Citation pertinente : "Au terme de l'article 111 du code général des impôts ... Sont notamment considérés comme revenus distribués : / a. Sauf preuve contraire, les sommes mises à la disposition des associés directement ou par personnes ou sociétés interposées à titre d'avances, de prêts ou d'acomptes."
2. Charge de la preuve : Les requérants n'ont pas fourni de preuves adéquates lors de la vérification comptable, la cour indiquant que les allégations concernant les frais de chancellerie ou les dépenses liées à la mise à disposition du domicile personnel étaient insuffisamment étayées.
Citation pertinente : "Les requérants n'apportent pas ... d'éléments ... corroborant la réalité et le caractère professionnel allégués de déplacements..."
3. Frais liés au litige : La cour a également statué sur la demande des requérants de mise à la charge de l'État d'une somme de 1 500 euros pour frais irrépétibles, estimant que l'État n'était pas partie perdante dans le litige.
Citation pertinente : "Les dispositions de l'article L. 761-1 du code de justice administrative font obstacle à ce que l'État ... verse à M. et Mme A... D... la somme qu'ils demandent au titre des frais exposés."
Interprétations et citations légales
1. Article 111 du Code général des impôts : Cet article pose un principe fondamental concernant la qualification des sommes mises à disposition des associés.
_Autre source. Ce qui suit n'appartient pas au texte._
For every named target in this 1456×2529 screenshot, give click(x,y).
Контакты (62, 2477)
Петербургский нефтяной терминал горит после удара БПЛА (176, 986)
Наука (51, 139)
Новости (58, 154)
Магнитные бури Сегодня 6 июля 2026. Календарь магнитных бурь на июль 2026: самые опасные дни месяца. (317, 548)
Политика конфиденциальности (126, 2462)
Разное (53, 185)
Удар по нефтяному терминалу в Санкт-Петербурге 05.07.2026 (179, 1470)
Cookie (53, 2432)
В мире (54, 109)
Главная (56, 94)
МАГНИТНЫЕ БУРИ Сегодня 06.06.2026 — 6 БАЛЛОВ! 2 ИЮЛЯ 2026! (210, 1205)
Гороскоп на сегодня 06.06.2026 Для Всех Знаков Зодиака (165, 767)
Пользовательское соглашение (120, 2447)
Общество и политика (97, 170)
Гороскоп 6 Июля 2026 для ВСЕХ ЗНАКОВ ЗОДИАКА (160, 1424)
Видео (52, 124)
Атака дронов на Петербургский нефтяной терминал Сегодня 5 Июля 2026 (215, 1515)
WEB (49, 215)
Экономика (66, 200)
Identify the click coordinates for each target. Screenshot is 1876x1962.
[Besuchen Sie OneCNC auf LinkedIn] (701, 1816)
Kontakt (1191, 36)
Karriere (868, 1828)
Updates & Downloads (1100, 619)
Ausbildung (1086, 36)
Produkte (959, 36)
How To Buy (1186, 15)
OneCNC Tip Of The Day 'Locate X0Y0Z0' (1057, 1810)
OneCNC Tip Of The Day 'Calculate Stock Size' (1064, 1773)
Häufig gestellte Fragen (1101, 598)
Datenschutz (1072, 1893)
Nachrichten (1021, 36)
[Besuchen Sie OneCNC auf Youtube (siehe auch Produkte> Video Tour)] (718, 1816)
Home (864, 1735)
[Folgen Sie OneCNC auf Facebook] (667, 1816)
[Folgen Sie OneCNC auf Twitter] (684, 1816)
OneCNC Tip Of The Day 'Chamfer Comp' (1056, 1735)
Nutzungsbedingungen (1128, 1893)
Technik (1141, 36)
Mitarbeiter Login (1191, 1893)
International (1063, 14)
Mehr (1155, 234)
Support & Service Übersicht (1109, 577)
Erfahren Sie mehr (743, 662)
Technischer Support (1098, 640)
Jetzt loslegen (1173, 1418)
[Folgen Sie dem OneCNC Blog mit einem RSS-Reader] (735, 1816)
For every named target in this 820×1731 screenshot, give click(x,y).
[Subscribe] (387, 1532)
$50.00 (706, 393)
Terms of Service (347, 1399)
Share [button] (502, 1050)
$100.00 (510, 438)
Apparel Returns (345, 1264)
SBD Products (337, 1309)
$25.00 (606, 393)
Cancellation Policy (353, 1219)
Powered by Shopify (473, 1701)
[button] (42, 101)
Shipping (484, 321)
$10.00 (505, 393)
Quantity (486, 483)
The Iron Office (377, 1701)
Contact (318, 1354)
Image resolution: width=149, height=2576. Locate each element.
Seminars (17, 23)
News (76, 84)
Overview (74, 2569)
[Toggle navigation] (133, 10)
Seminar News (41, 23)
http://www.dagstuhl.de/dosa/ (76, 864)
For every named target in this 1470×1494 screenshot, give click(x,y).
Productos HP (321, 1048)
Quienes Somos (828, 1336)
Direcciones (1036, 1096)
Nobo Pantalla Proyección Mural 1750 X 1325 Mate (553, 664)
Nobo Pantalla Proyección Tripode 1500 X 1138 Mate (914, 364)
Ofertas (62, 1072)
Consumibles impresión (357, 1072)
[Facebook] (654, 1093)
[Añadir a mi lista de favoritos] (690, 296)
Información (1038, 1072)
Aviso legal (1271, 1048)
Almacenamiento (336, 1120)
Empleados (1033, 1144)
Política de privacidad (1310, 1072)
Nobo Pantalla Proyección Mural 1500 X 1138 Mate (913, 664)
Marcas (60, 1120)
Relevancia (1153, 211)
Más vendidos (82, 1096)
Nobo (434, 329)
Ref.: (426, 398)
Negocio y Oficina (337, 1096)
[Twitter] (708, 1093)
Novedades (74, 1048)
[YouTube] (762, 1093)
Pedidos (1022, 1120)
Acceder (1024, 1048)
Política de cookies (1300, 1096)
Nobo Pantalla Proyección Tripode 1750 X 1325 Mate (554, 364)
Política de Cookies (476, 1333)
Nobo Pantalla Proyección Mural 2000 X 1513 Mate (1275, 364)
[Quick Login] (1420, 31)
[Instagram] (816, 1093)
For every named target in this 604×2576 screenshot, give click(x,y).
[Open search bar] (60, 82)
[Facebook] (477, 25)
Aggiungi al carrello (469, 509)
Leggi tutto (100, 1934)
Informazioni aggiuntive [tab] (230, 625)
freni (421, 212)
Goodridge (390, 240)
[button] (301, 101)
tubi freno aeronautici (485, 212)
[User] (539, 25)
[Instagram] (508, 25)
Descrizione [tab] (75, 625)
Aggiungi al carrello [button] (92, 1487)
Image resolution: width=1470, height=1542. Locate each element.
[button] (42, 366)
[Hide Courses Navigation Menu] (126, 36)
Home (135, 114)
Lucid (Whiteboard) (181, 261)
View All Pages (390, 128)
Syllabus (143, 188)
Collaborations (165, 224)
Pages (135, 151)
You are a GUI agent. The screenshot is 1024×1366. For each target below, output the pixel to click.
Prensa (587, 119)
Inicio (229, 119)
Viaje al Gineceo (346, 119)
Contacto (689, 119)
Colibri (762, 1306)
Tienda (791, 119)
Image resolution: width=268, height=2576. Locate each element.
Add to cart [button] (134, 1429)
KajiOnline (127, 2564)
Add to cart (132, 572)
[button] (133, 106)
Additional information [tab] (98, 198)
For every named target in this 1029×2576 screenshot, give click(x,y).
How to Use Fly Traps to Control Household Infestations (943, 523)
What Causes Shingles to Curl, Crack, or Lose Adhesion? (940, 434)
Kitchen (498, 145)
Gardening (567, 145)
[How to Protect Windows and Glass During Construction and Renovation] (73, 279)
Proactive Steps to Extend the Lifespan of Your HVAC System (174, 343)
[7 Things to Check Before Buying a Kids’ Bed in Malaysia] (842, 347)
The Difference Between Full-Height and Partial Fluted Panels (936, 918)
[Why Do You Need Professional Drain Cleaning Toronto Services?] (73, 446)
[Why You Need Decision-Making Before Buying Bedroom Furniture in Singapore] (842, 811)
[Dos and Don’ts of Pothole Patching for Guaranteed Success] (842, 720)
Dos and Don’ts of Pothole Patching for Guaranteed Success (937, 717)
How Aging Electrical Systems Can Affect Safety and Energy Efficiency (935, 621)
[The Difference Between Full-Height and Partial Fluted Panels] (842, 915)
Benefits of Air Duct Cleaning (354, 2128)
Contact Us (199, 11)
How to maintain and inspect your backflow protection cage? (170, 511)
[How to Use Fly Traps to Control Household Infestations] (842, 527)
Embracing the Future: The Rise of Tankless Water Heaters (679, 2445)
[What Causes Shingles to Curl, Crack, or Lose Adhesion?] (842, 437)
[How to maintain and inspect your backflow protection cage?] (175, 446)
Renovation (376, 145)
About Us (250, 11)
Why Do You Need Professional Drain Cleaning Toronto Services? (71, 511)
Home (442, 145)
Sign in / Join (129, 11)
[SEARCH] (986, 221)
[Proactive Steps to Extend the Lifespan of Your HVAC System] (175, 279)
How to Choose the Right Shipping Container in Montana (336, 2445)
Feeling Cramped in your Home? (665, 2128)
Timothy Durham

Il est essentiel pour la détermination de ce qui peut être considéré comme un revenu distribué, créant ainsi une présomption qui pèse sur les associés. L'interprétation de cet article souligne l'importance de la charge de la preuve pesant sur M. et Mme A... D... pour démontrer que les sommes en question n’étaient pas des revenus distribués, mais des apports justifiés.
2. Article L. 761-1 du Code de justice administrative : Cet article stipule que la partie perdante doit souvent rembourser les frais liés au litige à l’autre partie. L’interprétation de cet article par la cour est cruciale pour établir la responsabilité financière de l'État dans des contentieux administratifs. La cour a souligné l'absence de responsabilité de l'État dans cette affaire, confirmant ainsi le rejet de la demande des requérants.
Dans l'ensemble, la décision met en lumière l'importance des preuves dans le droit fiscal et les obligations des contribuables de justifier leurs apports pour éviter une requalification par l'administration fiscale.